Today’s your day, especially if you are near Brooklyn.
It may not be on your calendar, but it’s on the Big One. Today – March 20, 2017, is World Happiness Day. Created by the United Nations, this is the sixth annual presentation of their World Happiness Report. How would one go about researching such a question?
The magic of surveys: ask 1000 people – from 150 countries – one question: on a 1-10 scale. How happy are you?
Okay, now you have some metrics. Researchers then use six measures to try to understand the results: gross domestic product per capita, life expectancy, support from relatives or friends, charitable giving, freedom to make life choices, and perceived levels of government and corporate corruption. Based on those factors – chosen subjectively by the team from the United Nations – we now know which countries to congratulate on this joyful humanistic occasion.
The Top Five for Felicity: #1: Norway. #2: Denmark. #3: Iceland. #4: Switzerland. #5: Finland. (If you’re looking for the United States of America, scroll to #14, tucked between Austria and Ireland). The global frowns go to the last five: #155: Central African Republic. #154: Burundi. #153: Tanzania. #152: Syria. #151: Rwanda. Not much happiness in those tough spots…
So… why so sad, America? From the UN Report: “The central paradox of the modern American economy… is this: income per person has increased roughly three times since 1960, but measured happiness has not risen. The situation has gotten worse in recent years: per capita GDP is still rising, but happiness is now actually falling.”
You’re probably working today (your human resources department failed to include WHD on the closed-for-the-holiday list for 2017), but that doesn’t mean you can’t participate. Go to the website for the The Action for Happiness Pledge: “I will try to create more happiness in the world around me.”
Cheri and I were in New York City this weekend. Whenever I’m here on a Sunday, the question is predictable: “Are you going to go to church?” There are lots of interesting options. Among my solid, mature friends, there’s one option: Redeemer, to hear Tim Keller. Move down the generational scale, and the suggestions become as mixed as five-star restaurant choices. Where to go, for worship?

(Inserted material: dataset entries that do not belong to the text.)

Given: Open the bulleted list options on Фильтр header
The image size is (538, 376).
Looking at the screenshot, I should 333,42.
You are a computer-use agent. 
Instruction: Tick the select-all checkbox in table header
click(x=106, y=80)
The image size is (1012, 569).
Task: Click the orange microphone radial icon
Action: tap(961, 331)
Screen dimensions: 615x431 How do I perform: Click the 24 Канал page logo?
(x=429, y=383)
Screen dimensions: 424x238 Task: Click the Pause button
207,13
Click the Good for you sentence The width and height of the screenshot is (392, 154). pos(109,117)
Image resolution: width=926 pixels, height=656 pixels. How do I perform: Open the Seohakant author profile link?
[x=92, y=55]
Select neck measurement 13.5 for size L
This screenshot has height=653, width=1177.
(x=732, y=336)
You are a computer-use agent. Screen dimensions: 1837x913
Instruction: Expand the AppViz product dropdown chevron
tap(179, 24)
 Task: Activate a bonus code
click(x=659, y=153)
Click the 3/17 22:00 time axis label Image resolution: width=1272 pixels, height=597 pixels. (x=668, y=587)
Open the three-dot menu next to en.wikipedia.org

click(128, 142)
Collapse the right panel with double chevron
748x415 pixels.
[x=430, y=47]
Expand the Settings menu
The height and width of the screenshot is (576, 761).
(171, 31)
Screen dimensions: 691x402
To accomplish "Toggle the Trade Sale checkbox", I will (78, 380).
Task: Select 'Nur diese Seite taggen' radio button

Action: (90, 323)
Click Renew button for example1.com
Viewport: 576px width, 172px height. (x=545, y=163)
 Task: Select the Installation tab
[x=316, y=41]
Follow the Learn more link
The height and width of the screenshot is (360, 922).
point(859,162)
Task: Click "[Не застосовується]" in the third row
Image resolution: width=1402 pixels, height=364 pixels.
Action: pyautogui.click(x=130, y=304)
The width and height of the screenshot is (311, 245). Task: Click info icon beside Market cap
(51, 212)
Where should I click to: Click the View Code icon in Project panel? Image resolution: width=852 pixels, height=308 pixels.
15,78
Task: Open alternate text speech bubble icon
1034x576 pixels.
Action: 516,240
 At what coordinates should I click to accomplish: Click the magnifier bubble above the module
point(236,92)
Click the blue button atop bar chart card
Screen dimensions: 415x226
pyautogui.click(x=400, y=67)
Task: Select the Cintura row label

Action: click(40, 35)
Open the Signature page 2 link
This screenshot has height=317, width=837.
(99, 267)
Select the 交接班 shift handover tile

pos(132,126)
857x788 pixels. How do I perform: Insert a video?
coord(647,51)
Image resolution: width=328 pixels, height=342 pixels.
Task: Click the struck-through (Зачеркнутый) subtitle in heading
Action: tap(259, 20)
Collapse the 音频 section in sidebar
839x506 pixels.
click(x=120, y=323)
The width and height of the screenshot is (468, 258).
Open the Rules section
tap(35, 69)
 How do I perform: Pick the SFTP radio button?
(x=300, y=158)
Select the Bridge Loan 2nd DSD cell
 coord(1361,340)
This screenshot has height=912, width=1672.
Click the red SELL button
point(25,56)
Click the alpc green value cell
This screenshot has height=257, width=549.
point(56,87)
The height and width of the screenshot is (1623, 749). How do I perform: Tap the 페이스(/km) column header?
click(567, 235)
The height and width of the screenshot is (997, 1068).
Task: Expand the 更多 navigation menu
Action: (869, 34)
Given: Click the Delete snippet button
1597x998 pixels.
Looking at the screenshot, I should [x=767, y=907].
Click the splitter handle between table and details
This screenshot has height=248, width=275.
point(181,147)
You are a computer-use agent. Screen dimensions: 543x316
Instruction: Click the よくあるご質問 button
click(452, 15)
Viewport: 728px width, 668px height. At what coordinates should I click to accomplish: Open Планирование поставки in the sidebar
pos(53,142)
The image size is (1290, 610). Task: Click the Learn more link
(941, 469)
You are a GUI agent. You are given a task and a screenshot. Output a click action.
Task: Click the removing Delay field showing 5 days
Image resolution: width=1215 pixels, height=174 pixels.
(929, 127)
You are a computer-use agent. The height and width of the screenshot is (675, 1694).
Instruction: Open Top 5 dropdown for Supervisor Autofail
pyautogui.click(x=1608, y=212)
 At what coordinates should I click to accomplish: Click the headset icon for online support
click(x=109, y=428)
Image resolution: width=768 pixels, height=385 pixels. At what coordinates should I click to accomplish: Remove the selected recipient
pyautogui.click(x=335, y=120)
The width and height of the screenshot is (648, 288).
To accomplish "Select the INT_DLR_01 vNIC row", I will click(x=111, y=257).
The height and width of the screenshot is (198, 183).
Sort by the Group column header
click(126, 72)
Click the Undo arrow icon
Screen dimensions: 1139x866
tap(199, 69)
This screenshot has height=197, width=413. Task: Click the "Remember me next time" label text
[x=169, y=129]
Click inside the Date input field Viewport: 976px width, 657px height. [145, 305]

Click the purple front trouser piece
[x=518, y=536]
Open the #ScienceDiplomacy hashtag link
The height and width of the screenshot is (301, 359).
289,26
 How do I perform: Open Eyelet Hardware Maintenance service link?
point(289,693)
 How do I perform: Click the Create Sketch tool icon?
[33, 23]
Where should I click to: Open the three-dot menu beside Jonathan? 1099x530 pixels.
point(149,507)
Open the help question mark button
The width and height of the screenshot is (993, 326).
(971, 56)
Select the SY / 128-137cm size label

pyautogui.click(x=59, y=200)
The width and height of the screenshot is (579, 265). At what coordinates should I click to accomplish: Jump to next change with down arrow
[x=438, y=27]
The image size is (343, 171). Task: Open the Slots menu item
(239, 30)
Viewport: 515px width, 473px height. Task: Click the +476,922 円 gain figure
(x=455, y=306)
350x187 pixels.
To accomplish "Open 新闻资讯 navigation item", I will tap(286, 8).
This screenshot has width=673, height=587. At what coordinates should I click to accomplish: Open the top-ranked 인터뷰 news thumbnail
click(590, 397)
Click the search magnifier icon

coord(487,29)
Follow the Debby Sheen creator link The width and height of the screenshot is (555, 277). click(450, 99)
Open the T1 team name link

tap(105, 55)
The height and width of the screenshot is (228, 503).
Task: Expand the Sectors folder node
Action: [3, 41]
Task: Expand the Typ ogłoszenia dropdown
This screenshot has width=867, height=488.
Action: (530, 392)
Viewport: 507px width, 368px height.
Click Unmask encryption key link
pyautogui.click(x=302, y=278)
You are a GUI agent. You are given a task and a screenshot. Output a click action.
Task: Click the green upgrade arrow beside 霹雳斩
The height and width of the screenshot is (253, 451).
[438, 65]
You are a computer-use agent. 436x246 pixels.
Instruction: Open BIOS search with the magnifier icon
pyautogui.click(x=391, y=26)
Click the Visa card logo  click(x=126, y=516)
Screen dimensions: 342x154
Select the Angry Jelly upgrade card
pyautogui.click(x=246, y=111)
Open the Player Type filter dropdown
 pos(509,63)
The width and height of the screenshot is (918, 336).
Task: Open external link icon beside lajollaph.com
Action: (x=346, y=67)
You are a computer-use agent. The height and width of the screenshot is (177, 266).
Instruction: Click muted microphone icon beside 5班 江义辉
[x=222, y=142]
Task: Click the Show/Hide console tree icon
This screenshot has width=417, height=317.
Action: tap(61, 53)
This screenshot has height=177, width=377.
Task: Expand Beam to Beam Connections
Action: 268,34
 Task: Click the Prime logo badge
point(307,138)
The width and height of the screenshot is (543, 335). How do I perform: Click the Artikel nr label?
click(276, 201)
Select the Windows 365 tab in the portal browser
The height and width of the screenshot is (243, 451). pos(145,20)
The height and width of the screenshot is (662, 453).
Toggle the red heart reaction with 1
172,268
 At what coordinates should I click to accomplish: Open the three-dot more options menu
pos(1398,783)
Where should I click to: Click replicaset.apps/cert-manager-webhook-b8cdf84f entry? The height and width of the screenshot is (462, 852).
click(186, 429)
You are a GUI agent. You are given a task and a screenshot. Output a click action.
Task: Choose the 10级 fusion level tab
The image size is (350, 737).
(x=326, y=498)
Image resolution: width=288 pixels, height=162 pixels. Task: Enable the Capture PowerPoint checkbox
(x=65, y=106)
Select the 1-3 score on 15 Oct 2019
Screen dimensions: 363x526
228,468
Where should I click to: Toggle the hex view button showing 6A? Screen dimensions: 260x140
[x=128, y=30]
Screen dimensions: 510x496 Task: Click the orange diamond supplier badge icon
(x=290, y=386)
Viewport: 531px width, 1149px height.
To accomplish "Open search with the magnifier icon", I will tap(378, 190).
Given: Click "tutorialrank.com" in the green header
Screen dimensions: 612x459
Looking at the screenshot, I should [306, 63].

We stopped for coffee on the way to Penn Station, and then boarded the subway for Brooklyn. Off at Clark Street, we had a brisk stroll through it’s-still-winter-the-day-before-Spring to arrive at 17 Smith Street, facing Fulton. We arrived in time for the first – 9:00a – service at Brooklyn Tabernacle.
I could get Keller’s sermon via podcast, and nearly replicate the experience. The various new-era churches in the city are doing great work… and have similar cousins across big-town America. The spectrum of spiritually meaningful church options in New York City is a great thing, but…
What a delight to be jammed into two seats – on the third row – among thousands of truly happy people. The hundreds in the choir – led by Carol Zymbala – reflect the ethnic mix in the sanctuary. Carol’s husband, Jim, became pastor of the 30 person remnant of the 125-year-old church in 1971. Today, 16,000 members meet at various times, in various venues, to experience God and one another.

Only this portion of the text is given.